I spent the majority of my youth as well as my twenties fearing I would go insane. I have a bi-polar uncle and a schizophrenic aunt (just one side of my lovely genetic inheritance) so hitting my thirties was a massive relief. And passed that age, I feel this weird return to that fear. Some late creeping psychosis? Perhaps. But I just don't understand how things function anymore. I mean I get general principles but I feel like I was kept in some mid-Victorian cocoon for over a century until I was somehow extracted yet I retained the mentality and perspectives of the time. And maybe that is the signal of insanity, right? When you become so detached from the world you live in then something must be amiss. Yet there are these artifacts, like this album, that do not seem to follow the strictures of the time and tap into something much more elemental. Listening to this I can only feel like I was smoking hash in some Martian-Arabic cafe in a liminal state that exists in some non-linear plane of existence.
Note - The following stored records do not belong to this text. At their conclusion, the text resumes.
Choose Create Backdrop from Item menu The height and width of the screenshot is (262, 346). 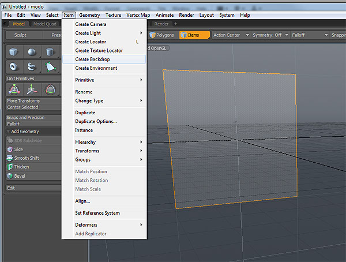(x=92, y=59)
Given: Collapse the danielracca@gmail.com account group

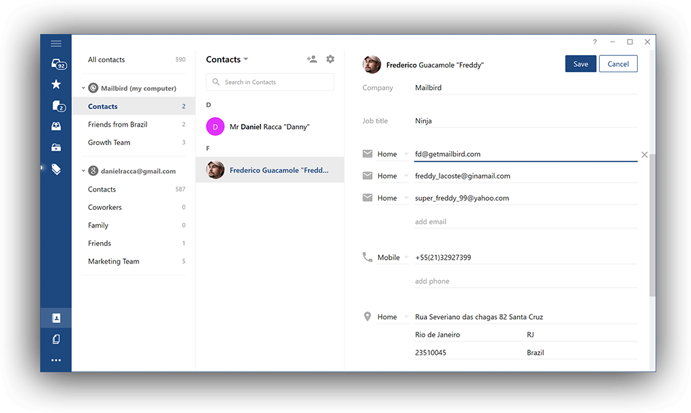Looking at the screenshot, I should tap(84, 171).
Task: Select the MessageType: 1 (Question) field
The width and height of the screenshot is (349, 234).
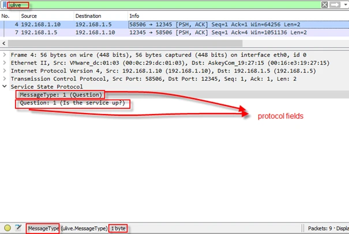Action: click(61, 95)
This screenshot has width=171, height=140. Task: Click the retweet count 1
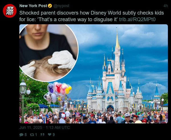36,135
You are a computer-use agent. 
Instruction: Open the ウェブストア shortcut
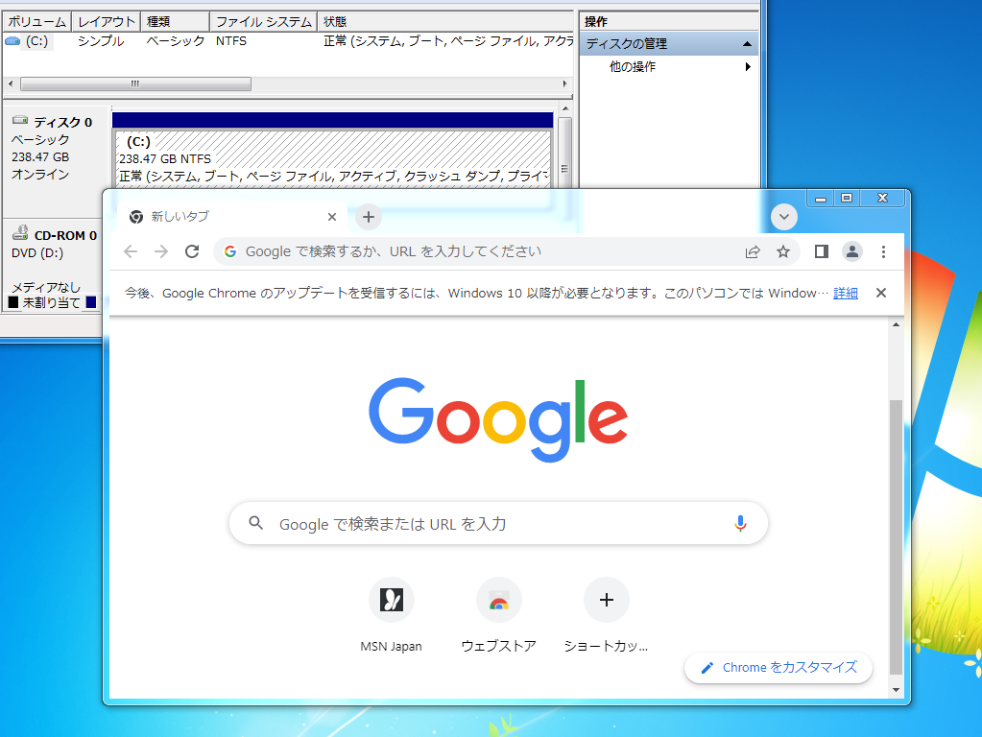click(499, 599)
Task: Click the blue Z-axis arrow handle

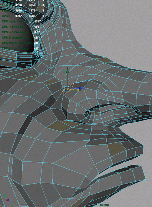Action: coord(81,88)
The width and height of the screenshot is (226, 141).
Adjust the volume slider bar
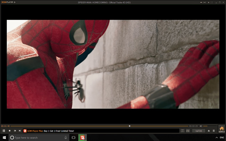[210, 126]
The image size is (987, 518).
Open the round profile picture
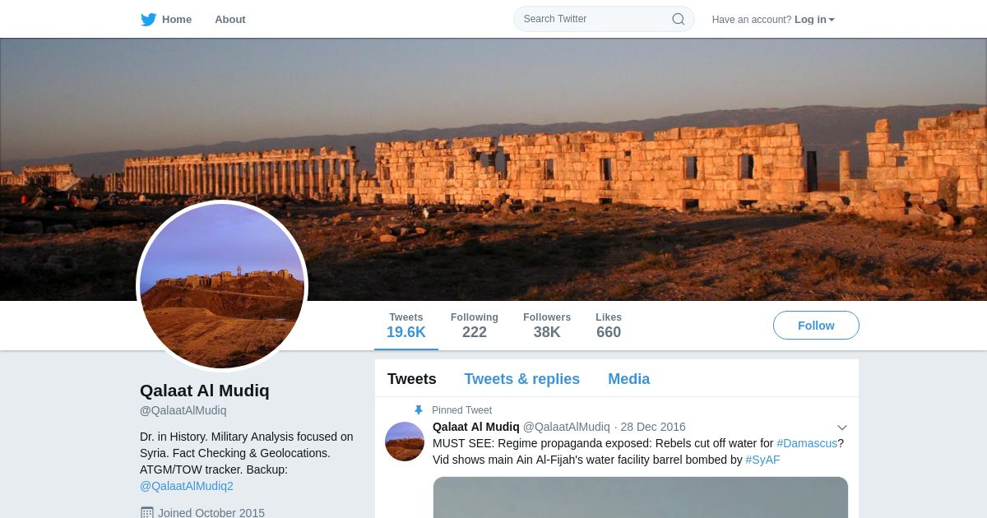(222, 286)
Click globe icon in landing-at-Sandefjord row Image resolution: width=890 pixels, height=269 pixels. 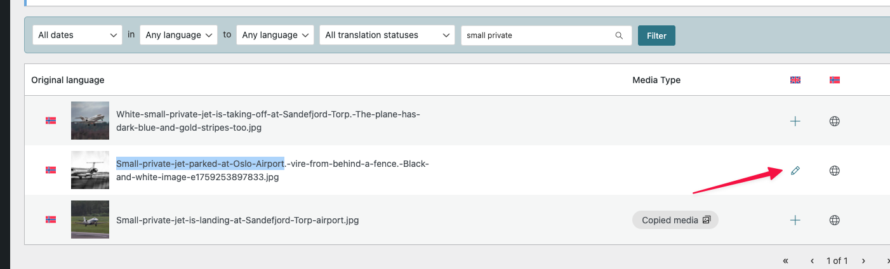click(835, 220)
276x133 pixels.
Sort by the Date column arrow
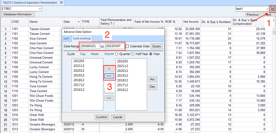(79, 22)
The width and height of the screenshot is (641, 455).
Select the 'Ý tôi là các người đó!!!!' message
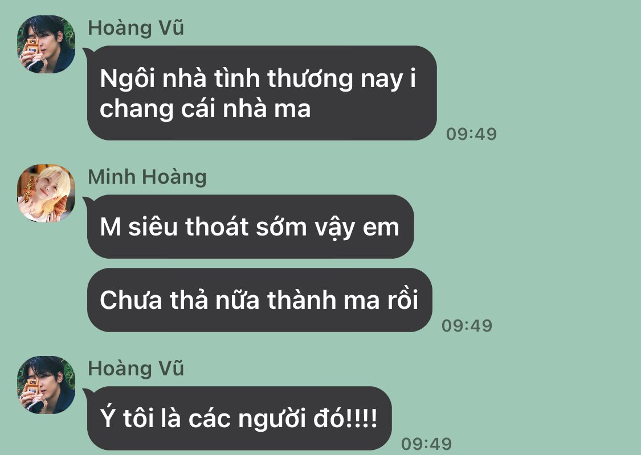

And that doesn't even make sense. So maybe this is the exercise that lays bare my fears of mental illness for once. I dunno, listen to this and tell me where this takes you. It's a sort of sonic Rorschach I suppose. But however the ears receive it, I doubt they will be disappointed.
My mouth is still tingling from that pepper spray spritzing I received earlier in the day and I'll admit it's a bit enjoyable. But numbness, whether it be in the mouth or the soul, comes with the territory when teaching in my school. And numb is actually the type of non-feeling I wish I could only experience in this topsy-turvy mess of a week. Who thought stasis would ever be so desirable? I'm thinking about digging a ditch and bedding down there for a while. And as the dirt pillow absorbs my tears I'll think of this gloomy antipodean curiosity. Most will hate this but most people hate me, so why should I bother trying to please everyone/anyone? Snail paced doom that is surprisingly meditative an soothing. The perfect score to that final relaxation.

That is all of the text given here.